RECORDS PROVIDED>
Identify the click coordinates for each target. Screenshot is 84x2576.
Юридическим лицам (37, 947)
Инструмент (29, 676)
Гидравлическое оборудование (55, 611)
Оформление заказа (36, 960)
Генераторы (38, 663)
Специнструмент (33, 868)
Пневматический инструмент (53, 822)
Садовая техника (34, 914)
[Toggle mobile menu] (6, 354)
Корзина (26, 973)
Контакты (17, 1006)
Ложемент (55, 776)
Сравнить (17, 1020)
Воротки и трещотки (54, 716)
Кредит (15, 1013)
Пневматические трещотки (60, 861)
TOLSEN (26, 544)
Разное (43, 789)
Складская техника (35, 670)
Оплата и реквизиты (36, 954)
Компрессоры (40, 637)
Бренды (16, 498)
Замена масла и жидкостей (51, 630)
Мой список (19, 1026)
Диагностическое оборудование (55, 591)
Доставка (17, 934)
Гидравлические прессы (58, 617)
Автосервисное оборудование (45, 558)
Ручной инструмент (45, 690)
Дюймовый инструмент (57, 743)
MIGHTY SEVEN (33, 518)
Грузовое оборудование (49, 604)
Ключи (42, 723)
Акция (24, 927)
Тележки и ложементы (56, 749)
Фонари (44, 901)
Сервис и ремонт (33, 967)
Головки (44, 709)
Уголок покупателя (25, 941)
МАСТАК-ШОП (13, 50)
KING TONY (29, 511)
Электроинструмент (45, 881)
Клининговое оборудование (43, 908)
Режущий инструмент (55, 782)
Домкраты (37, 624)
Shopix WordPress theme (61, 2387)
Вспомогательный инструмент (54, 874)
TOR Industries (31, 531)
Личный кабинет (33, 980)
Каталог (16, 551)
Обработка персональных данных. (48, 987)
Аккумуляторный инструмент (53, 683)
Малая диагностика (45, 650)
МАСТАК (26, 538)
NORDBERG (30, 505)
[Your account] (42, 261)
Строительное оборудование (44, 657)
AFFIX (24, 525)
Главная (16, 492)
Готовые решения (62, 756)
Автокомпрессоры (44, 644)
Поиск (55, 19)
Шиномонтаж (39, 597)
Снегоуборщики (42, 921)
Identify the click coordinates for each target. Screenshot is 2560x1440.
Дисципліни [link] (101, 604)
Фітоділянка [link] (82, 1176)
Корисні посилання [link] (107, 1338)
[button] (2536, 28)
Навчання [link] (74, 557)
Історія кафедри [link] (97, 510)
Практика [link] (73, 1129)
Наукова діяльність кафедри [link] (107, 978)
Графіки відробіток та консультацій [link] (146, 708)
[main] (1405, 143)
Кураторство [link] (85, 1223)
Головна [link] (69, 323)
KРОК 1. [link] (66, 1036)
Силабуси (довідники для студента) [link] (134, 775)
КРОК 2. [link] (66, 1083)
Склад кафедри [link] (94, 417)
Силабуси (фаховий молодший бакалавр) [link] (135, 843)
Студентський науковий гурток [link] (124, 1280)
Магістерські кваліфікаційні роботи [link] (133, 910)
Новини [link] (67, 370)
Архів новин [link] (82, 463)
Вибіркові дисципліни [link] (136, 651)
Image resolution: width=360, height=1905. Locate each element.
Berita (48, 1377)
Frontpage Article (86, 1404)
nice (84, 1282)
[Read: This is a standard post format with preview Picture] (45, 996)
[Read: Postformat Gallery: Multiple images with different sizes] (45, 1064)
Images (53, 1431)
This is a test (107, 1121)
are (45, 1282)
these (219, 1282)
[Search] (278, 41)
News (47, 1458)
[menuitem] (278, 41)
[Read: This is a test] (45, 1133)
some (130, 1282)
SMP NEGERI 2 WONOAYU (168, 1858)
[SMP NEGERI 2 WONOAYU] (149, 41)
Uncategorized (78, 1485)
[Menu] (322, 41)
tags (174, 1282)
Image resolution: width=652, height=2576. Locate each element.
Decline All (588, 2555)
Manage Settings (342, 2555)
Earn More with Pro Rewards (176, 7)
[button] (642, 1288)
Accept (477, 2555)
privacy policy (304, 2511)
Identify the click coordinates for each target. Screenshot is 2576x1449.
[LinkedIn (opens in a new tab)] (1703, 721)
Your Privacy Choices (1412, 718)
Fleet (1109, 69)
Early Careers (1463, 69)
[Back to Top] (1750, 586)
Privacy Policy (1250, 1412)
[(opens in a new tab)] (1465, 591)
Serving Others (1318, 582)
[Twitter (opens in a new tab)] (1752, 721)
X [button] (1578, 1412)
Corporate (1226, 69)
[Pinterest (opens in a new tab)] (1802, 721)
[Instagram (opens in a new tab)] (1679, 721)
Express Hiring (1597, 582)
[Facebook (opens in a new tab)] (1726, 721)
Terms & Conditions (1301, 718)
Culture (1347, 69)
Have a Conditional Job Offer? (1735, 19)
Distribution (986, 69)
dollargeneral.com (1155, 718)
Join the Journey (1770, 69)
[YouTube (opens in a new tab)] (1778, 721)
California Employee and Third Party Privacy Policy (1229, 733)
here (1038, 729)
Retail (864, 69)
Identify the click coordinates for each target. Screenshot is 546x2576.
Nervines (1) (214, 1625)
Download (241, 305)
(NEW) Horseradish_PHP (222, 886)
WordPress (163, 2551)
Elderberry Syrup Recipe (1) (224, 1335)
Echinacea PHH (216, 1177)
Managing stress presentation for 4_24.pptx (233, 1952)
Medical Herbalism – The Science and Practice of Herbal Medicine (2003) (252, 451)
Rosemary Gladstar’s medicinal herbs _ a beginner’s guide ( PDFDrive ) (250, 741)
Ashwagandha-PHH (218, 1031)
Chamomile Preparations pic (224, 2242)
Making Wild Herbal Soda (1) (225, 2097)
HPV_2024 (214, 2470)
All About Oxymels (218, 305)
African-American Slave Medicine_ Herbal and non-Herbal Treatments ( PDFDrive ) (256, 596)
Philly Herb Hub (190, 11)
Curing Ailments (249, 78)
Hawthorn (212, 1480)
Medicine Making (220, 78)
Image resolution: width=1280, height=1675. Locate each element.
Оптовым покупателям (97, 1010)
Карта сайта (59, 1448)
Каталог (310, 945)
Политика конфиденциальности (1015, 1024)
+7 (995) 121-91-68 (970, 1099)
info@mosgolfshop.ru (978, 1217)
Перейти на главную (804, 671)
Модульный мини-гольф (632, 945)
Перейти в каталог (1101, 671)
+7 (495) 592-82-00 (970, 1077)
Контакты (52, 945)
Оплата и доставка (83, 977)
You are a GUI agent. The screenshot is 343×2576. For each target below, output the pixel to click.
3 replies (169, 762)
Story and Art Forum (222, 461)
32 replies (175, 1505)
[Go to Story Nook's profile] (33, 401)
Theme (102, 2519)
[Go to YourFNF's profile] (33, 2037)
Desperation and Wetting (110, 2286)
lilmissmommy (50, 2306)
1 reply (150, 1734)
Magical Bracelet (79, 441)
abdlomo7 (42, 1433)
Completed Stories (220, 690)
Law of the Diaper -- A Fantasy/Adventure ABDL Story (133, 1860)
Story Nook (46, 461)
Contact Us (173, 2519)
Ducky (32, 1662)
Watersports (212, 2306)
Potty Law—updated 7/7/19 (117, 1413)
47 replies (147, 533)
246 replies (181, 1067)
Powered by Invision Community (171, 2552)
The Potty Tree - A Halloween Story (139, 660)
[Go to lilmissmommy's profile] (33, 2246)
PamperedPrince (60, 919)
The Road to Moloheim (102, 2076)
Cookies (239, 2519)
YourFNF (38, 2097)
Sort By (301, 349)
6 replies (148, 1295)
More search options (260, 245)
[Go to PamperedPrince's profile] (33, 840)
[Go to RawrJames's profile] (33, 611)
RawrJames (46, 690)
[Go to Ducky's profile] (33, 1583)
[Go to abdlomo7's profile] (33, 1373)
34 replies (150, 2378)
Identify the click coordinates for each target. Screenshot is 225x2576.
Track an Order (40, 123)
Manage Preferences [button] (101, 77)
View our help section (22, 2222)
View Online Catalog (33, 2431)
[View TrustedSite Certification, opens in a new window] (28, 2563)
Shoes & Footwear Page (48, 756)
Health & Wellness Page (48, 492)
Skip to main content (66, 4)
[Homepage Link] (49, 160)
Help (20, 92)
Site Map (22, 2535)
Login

AIM OF THE TASK> Among the lines above, find the one with "Download (241, 305)" and the one with "All About Oxymels (218, 305)". Quote both and everything between them, exactly.

REPLY>
Download (241, 305)
(NEW) Horseradish_PHP (222, 886)
WordPress (163, 2551)
Elderberry Syrup Recipe (1) (224, 1335)
Echinacea PHH (216, 1177)
Managing stress presentation for 4_24.pptx (233, 1952)
Medical Herbalism – The Science and Practice of Herbal Medicine (2003) (252, 451)
Rosemary Gladstar’s medicinal herbs _ a beginner’s guide ( PDFDrive ) (250, 741)
Ashwagandha-PHH (218, 1031)
Chamomile Preparations pic (224, 2242)
Making Wild Herbal Soda (1) (225, 2097)
HPV_2024 (214, 2470)
All About Oxymels (218, 305)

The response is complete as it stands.